++++ RECORDS SUPPLIED ++++
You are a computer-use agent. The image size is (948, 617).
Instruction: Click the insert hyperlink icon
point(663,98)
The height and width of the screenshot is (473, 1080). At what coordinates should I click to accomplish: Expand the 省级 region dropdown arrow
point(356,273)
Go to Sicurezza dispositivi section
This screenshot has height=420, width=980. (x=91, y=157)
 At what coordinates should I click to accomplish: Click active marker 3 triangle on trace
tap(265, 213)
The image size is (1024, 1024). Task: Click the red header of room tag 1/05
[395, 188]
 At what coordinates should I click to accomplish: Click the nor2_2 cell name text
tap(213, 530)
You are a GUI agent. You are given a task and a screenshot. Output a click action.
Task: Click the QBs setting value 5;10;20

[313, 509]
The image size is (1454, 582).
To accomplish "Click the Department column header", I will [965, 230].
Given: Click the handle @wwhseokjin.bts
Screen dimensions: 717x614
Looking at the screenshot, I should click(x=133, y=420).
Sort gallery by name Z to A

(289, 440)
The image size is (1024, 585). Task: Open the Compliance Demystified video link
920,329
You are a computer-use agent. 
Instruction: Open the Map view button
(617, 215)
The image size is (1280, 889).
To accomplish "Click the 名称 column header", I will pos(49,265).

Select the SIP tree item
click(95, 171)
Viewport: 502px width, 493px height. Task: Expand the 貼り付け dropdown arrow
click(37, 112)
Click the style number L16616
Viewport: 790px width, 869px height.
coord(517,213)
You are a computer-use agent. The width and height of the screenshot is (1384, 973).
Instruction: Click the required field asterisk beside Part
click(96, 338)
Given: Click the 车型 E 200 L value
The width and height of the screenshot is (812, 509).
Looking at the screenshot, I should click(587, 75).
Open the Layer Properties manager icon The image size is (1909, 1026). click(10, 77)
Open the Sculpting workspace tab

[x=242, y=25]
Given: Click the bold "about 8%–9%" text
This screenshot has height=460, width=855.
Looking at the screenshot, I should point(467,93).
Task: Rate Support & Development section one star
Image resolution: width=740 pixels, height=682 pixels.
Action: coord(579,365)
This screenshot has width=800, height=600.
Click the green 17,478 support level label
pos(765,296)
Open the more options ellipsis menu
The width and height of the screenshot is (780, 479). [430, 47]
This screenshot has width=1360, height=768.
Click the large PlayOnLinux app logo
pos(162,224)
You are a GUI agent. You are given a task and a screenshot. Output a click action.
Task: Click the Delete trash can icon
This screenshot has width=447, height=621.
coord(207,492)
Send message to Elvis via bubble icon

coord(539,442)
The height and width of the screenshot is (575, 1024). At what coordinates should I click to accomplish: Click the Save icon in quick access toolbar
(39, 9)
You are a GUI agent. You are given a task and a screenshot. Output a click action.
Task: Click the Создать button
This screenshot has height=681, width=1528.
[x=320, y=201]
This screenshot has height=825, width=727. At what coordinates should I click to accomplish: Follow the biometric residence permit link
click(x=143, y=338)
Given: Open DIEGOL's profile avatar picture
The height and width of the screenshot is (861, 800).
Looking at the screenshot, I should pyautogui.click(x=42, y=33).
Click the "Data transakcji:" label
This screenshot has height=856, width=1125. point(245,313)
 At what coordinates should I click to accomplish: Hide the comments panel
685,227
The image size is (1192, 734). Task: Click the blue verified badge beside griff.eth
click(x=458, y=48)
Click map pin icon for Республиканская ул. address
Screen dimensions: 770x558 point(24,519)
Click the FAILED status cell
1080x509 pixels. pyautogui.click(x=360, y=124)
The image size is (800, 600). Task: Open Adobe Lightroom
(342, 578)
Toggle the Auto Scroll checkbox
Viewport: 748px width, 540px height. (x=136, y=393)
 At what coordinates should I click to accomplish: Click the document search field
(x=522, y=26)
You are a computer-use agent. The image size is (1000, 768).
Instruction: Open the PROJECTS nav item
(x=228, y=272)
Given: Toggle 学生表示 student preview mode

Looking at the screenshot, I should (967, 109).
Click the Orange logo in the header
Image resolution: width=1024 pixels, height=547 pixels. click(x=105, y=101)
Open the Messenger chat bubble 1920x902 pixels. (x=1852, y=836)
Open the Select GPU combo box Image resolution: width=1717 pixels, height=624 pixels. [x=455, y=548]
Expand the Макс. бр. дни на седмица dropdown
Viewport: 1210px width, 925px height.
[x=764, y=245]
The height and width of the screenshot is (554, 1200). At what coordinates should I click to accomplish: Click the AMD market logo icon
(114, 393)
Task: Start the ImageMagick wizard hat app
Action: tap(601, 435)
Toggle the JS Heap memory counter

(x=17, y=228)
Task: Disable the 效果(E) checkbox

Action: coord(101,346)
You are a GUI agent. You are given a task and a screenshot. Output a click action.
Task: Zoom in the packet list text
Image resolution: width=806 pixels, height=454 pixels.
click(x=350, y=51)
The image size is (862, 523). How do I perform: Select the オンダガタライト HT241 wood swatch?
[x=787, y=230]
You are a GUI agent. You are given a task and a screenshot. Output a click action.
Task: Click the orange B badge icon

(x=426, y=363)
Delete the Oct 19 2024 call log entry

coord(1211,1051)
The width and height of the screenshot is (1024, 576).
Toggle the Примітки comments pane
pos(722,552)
++++
Your answer should be the line with "Task: Disable the 效果(E) checkbox" and all lines after it in the listing above, repeated exactly. No other lines belong.

OUTPUT FOR THIS TASK:
Task: Disable the 效果(E) checkbox

Action: coord(101,346)
You are a GUI agent. You are given a task and a screenshot. Output a click action.
Task: Zoom in the packet list text
Image resolution: width=806 pixels, height=454 pixels.
click(x=350, y=51)
The image size is (862, 523). How do I perform: Select the オンダガタライト HT241 wood swatch?
[x=787, y=230]
You are a GUI agent. You are given a task and a screenshot. Output a click action.
Task: Click the orange B badge icon

(x=426, y=363)
Delete the Oct 19 2024 call log entry

coord(1211,1051)
The width and height of the screenshot is (1024, 576).
Toggle the Примітки comments pane
pos(722,552)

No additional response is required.